Key Manager Plus server can now communicate with this particular domain controller over SSL. Repeat these steps for all domain controllers to which you want Key Manager Plus to communicate over SSL. Note that the DNS name you specify for the domain controller should match the CN (common name) specified in the SSL certificate for the domain controller.
- By default, Key Manager Plus will populate all the OUs and groups from AD. If you want to import only a particular user, enter the required user name(s) in comma separated form.
- Similarly, you can choose to import only specific user groups or OUs from the domain. You can specify the names in the respective text fields in comma separated form.

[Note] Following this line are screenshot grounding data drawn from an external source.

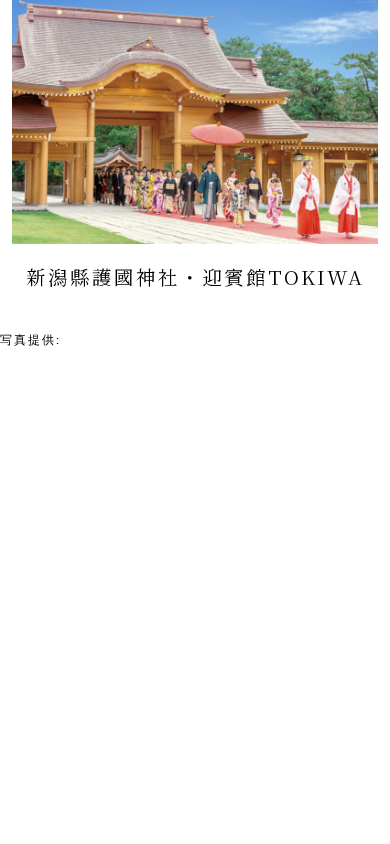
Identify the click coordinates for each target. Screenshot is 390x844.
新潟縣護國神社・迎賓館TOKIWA (171, 339)
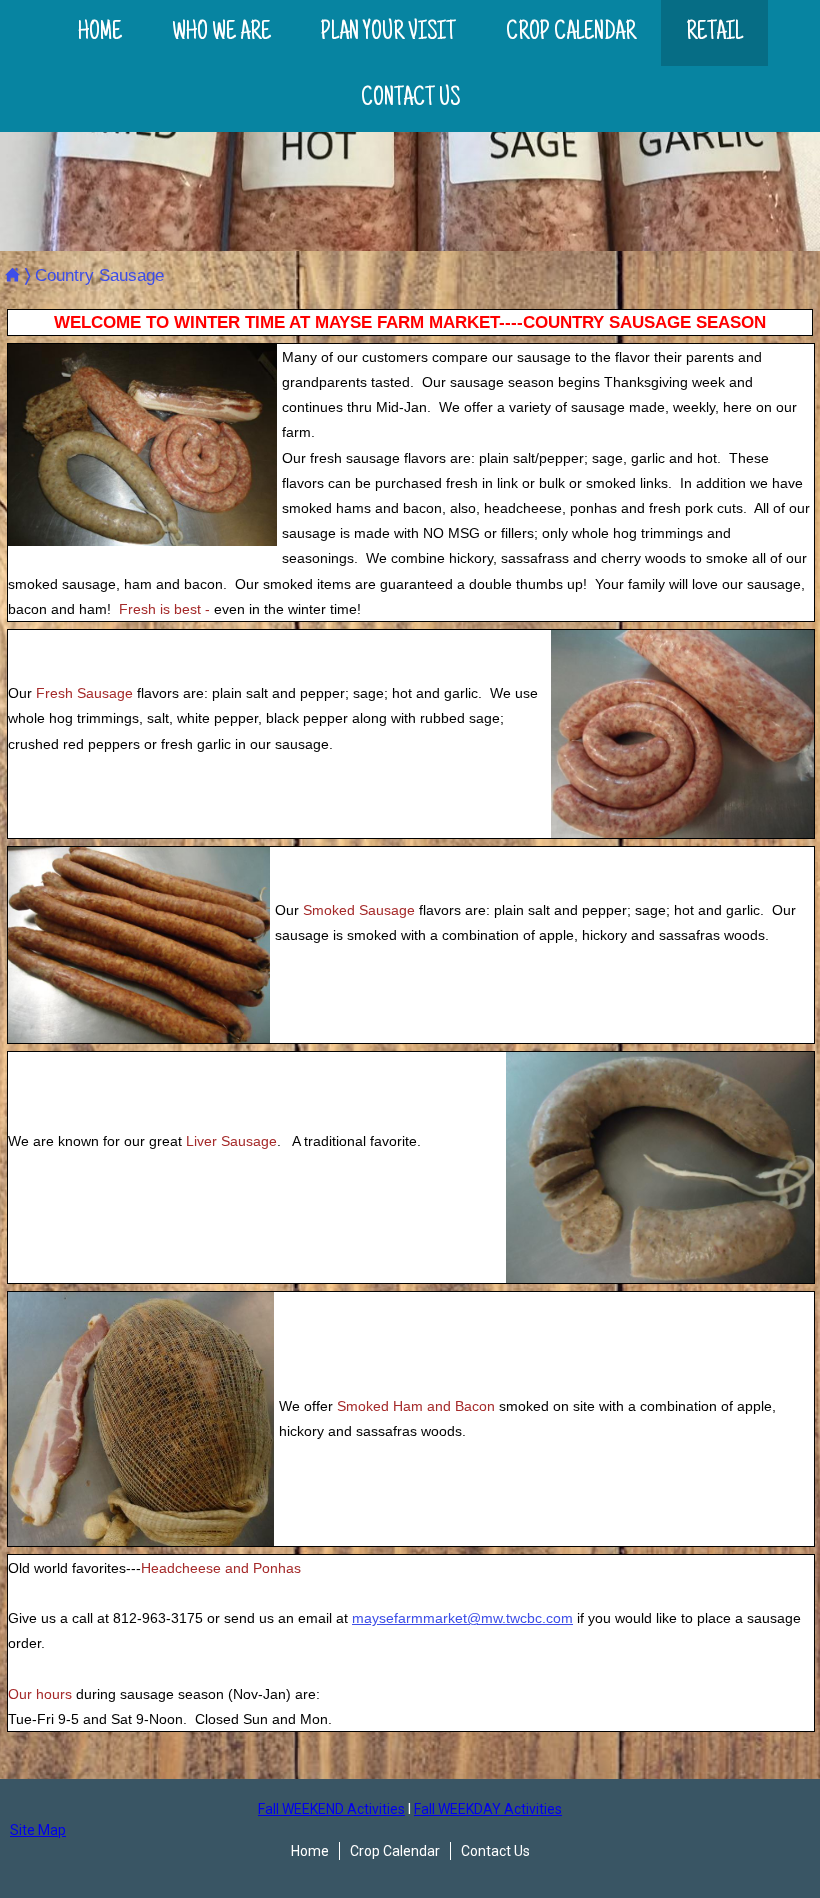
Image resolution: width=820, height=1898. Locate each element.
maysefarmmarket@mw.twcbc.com (462, 1618)
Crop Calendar (571, 33)
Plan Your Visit (388, 33)
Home (100, 33)
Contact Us (410, 99)
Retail (714, 33)
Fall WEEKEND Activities (331, 1809)
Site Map (38, 1830)
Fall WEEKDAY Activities (488, 1809)
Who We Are (221, 33)
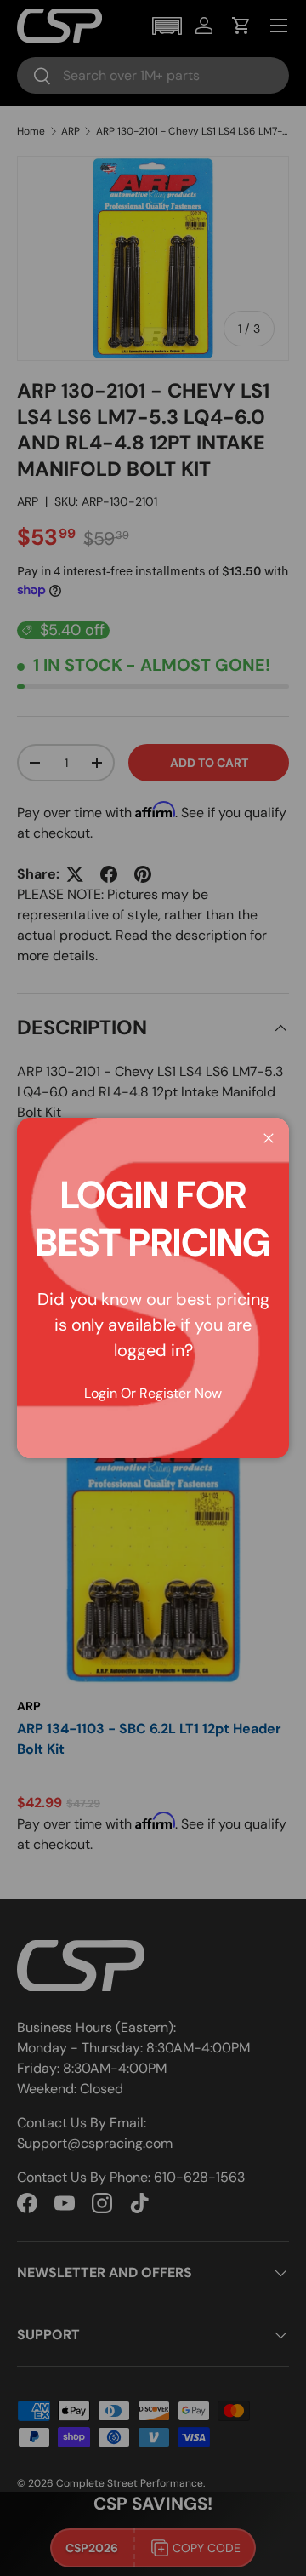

- Click Import. Soon after hitting this button, Key Manager Plus will start adding all users from the selected domain. During subsequent imports, only the new users entries in AD are added to the local database.
- In the case of importing organizational units (OUs) and AD groups, user groups are automatically created with the name of the corresponding OU/AD group.
Important Note:
Groups/OUs too large to display:
When you have a large number of groups or OUs in the domain controller, specifically when the number exceeds 2500, Key Manager Plus will not display them in the GUI. In such cases, you will see the message Groups too large to display / Organizational Units too large to display. When this happens, you have to specify the groups or OUs that are to be imported alone, instead of getting all the groups / OUs in the display.
- What will be role of the users imported from AD, in Key Manager Plus?
The users added to the Key Manager Plus database will have the role as Operators. - Can I handle both AD and non-AD permissions to login to Key Manager Plus?
Yes. You can use both your AD and local (non-AD) passwords to login to the application. The choice can be made in the GUI login screen itself.
1.3 Assigning Roles
All the users imported from AD will be assigned the Operator role by default. To assign specific roles to specific users and/or to assign SSH user accounts of discovered resources, refer the Modify Users page of the help document.
To delete the users, refer to the delete section of this help document.